#### DATA EXCERPTS:
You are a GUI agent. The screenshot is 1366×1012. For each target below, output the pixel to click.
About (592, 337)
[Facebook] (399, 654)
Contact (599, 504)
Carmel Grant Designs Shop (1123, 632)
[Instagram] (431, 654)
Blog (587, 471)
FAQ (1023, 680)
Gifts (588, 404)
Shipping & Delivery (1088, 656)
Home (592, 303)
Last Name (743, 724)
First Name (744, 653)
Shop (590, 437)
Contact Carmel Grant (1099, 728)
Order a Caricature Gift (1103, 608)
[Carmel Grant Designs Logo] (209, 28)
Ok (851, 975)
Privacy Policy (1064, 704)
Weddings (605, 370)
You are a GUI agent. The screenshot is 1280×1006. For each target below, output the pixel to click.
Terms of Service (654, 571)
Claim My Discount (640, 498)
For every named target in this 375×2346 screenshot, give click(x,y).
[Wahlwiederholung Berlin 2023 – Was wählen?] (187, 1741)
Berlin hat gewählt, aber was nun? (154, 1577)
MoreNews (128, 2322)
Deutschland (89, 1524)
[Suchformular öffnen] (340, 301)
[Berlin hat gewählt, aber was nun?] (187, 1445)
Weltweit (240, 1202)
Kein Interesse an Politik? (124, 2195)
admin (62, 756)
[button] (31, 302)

#### WHAT TO PRODUCE:
The entries above must be output exactly, with every line preserved.

#### EXPECTED OUTPUT:
You are a GUI agent. The screenshot is 1366×1012. For each target below, output the pixel to click.
About (592, 337)
[Facebook] (399, 654)
Contact (599, 504)
Carmel Grant Designs Shop (1123, 632)
[Instagram] (431, 654)
Blog (587, 471)
FAQ (1023, 680)
Gifts (588, 404)
Shipping & Delivery (1088, 656)
Home (592, 303)
Last Name (743, 724)
First Name (744, 653)
Shop (590, 437)
Contact Carmel Grant (1099, 728)
Order a Caricature Gift (1103, 608)
[Carmel Grant Designs Logo] (209, 28)
Ok (851, 975)
Privacy Policy (1064, 704)
Weddings (605, 370)
You are a GUI agent. The screenshot is 1280×1006. For each target below, output the pixel to click.
Terms of Service (654, 571)
Claim My Discount (640, 498)
For every named target in this 375×2346 screenshot, give click(x,y).
[Wahlwiederholung Berlin 2023 – Was wählen?] (187, 1741)
Berlin hat gewählt, aber was nun? (154, 1577)
MoreNews (128, 2322)
Deutschland (89, 1524)
[Suchformular öffnen] (340, 301)
[Berlin hat gewählt, aber was nun?] (187, 1445)
Weltweit (240, 1202)
Kein Interesse an Politik? (124, 2195)
admin (62, 756)
[button] (31, 302)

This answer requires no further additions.